A plaintiff's choice to litigate his case in the Galveston Division of the *1012 Southern District is normally given great deference. See Peteet, 868 F.2d at 1436; Carlile v. Continental Airlines, Inc., 953 F. Supp. 169, 171 (S.D.Tex.1997) (Kent, J.); see also United Sonics, Inc. v. Shock, 661 F. Supp. 681, 683 (W.D.Tex.1986) (asserting that plaintiff's choice of forum is "most influential and should rarely be disturbed unless the balance is strongly in defendant's favor"). Of course, close scrutiny is given to Plaintiff's choice of forum when the Plaintiff does not live in the Southern District. See, e.g., Dupre, 810 F. Supp. at 828 (explaining that while it is the "Court's consistent practice to honor a plaintiff's choice of forum where factually justified" the Court is also "loathe to respect those choices that appear to be blatant attempts at forum shopping with little or no factual justification."). Although Plaintiff did not live within the Galveston Division at the time of his alleged injury, he was injured in waters near Galveston. Consequently, it does not appear to the Court that Plaintiff is engaged in blatant forum shopping.

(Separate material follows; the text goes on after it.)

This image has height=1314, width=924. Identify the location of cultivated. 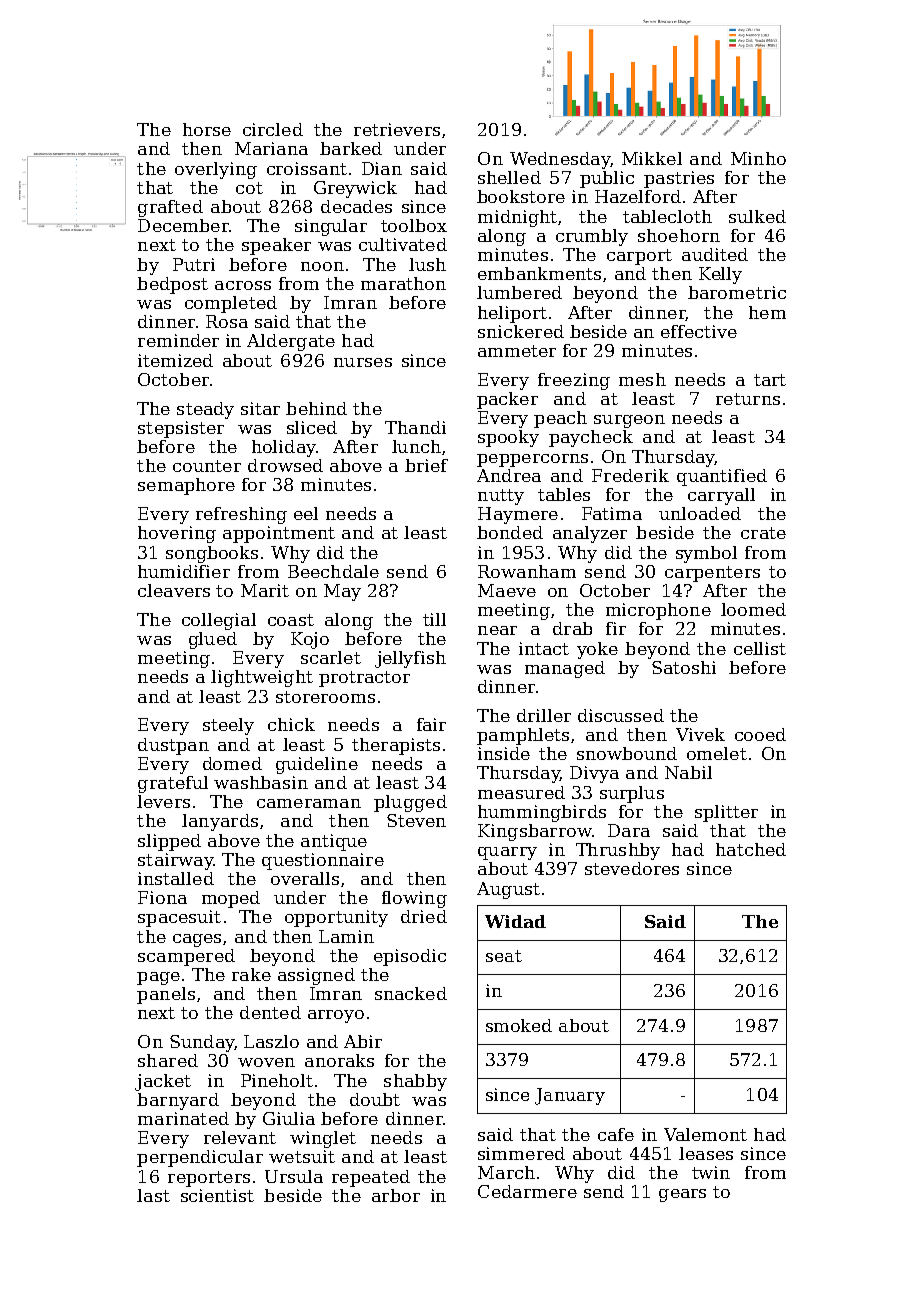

A transfer of venue to the Victoria also may well result in Plaintiff losing the benefit of this Court's expeditious and cost-efficient manner of handling cases, including this Court's shorter trial track, which is well below the average of other courts in the area. See id. at 827 (noting that a prompt trial "is not without relevance to the convenience of parties and witnesses and the interest of justice"). The Court has much experience with these types of cases, handling literally hundreds of such cases in an expeditious manner in the past. The fact that Plaintiff will suffer no delays in having his claim adjudicated in this forum militates against a transfer to Victoria.

 
II. CONCLUSION

The Court concludes that venue is proper is the Galveston Division. Thus, Defendant's Motion to Dismiss for Improper Venue is DENIED. In addition, after careful consideration of the relevant factors in light of the facts in this case, the Court concludes that Defendants have failed to carry their burden of demonstrating that a transfer is necessary to serve the interests of justice or the convenience of the witnesses and parties. Thus the Court declines to disturb the forum chosen by Plaintiff and introduce the likelihood of delay inherent in any transfer simply to avoid the insignificant inconvenience that Defendants may suffer by litigating this matter in Galveston rather than Victoria. The Court realizes that Plaintiff is not a resident of the Galveston District, but for whatever reason, he has chosen to file his suit here and the Court finds, given the totality of the circumstances, including the fact that the accident occurred off the coast of Galveston, no factors outweigh this choice. Thus Defendants' Motion to Transfer Venue is hereby DENIED.

IT IS SO ORDERED.

NOTES

[1] Under the Jones Act, venue is proper "in the district in which the defendant employer resides or in which his principal office is located." 46 U.S.C.App. § 688 (emphasis added); see also Barrineau v. Sub Sea Int'l, Inc., 940 F. Supp. 153, 154 (E.D.Tex.1996); Bailiff v. Storm Drilling Co., 356 F. Supp. 309, 311 (E.D.Tex.1972) (noting that "jurisdiction" as used in the Jones Act provision means "venue"). Because Defendant's employer in this case resides in the Southern District of Texas, venue is proper in both Galveston and Victoria under the Jones Act. The venue provisions of the Jones Act, however, do not apply to cases brought on the admiralty side of federal court. See e.g., Trehern v. OMI Corp., 1999 WL 47303, * 4 n. 2 (S.D.N.Y. February 1, 1999).